Viral Motor Listrik Emmo di Lingkungan SPPG, Influencer Otomotif Ridwan Hanif Angkat Bicara: “Spesifikasi dan Harga Kurang Kompetitif”
- account_circle Elevasinews.id
- calendar_month Rabu, 8 Apr 2026
- visibility 32
- comment 0 komentar
- print Cetak

info Atur ukuran teks artikel ini untuk mendapatkan pengalaman membaca terbaik.
Elevasinews.id — Menanggapi tingginya rasa penasaran publik serta permintaan wawancara media terkait penggunaan motor listrik merek Emmo oleh satuan BGN sebagai kendaraan operasional kepala SPPG, pengamat sekaligus influencer otomotif ternama, Ridwan Hanif Rahmadi, memberikan pernyataan resminya.
Melalui unggahan di akun Facebook pribadinya, Ridwan Hanif mengungkapkan keraguannya terhadap eksistensi dan nilai ekonomis dari motor listrik tersebut di pasar Indonesia saat ini.
Minim Jejak di Industri Otomotif Nasional
Ridwan menjelaskan bahwa merek Emmo tergolong sangat asing bagi kalangan jurnalis dan penggiat otomotif. Hingga saat ini, merek tersebut diketahui belum pernah berpartisipasi dalam pameran besar seperti GIIAS, IIMS, maupun Jakarta Fair.
”Saya tidak pernah tahu ada motor listrik merek Emmo. Tidak pernah ada undangan media, saya sudah tanya ke teman-teman jurnalis otomotif aktif, press conference dan press release juga belum pernah ada,” tulis Ridwan dalam pernyataannya.
Lebih lanjut, ia menekankan sulitnya menemukan unit fisik maupun ulasan objektif dari pihak ketiga. Berdasarkan risetnya melalui berbagai platform media sosial dan portal berita, tidak ditemukan satu pun video test drive atau pemberitaan mendalam mengenai unit tersebut sebelum mendadak viral dalam dua hari terakhir.
Analisis Harga dan Spesifikasi
Berdasarkan data yang dihimpun dari situs resmi dan media sosial produsen, motor listrik Emmo hadir dengan dua tipe yang memiliki jarak tempuh maksimal 70 km. Adapun harga yang ditawarkan berada di rentang Rp48 juta hingga Rp56 juta.

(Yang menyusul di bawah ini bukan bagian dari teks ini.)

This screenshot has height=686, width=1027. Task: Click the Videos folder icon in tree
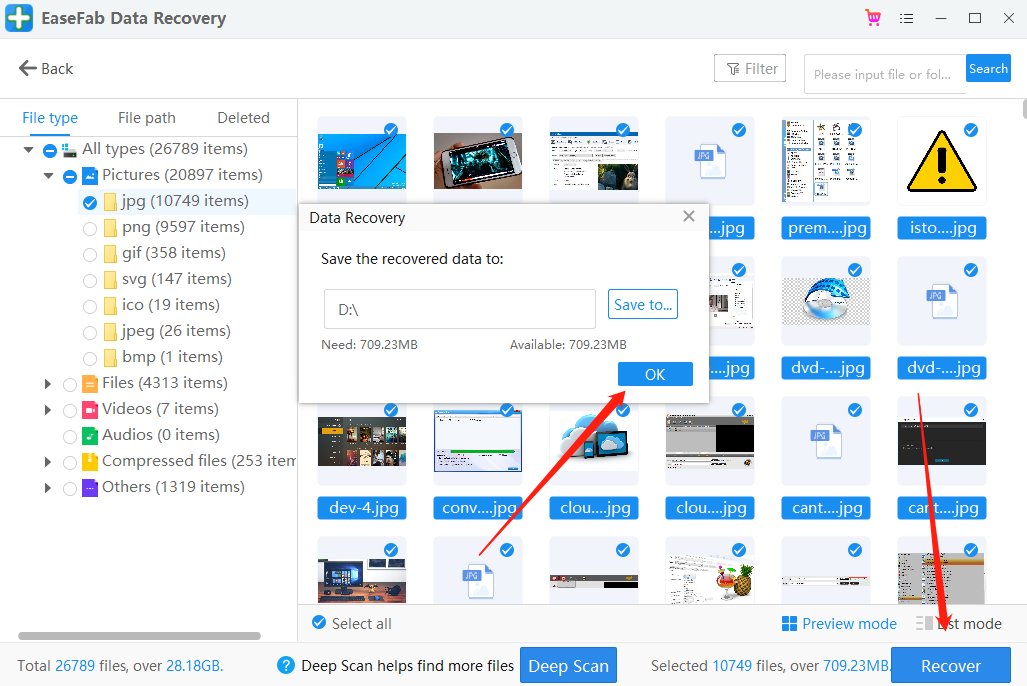[90, 409]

Menilai angka tersebut, Ridwan Hanif berpendapat bahwa tawaran tersebut kurang kompetitif jika dibandingkan dengan pemain lokal lainnya yang sudah lebih dulu mapan.
”Dengan spesifikasi dan harga yang ditawarkan, menurut saya saat ini sudah banyak motor listrik buatan lokal yang punya harga lebih murah dan spesifikasi lebih mumpuni,” tegasnya.

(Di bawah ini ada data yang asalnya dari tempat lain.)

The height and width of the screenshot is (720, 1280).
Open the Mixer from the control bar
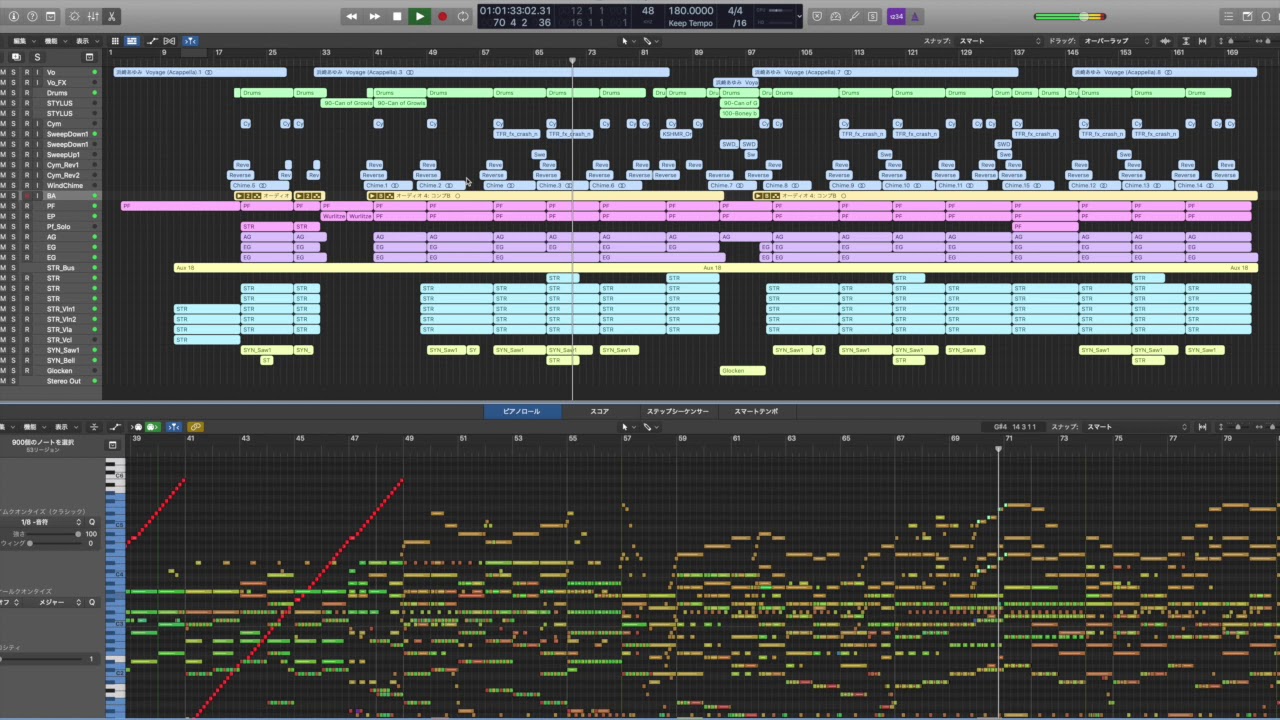click(x=93, y=17)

Menutup pernyataannya dengan gaya khas yang lugas, Ridwan mengakui bahwa keterbatasan informasi publik mengenai motor ini membuatnya sulit memberikan penilaian teknis lebih jauh.
”Jika boleh dibandingkan, saat ini saya lebih paham tentang kuda dibandingkan dengan motor listrik Emmo,” tutup Ridwan.
Pernyataan ini diharapkan dapat menjawab kesimpangsiuran informasi yang beredar di masyarakat mengenai spesifikasi dan latar belakang motor listrik yang tengah menjadi perbincangan hangat tersebut.
Tentang Ridwan Hanif Rahmadi:
Ridwan Hanif Rahmadi adalah seorang kreator konten dan pengamat otomotif yang dikenal aktif memberikan ulasan mendalam serta edukasi mengenai perkembangan industri kendaraan bermotor di Indonesia.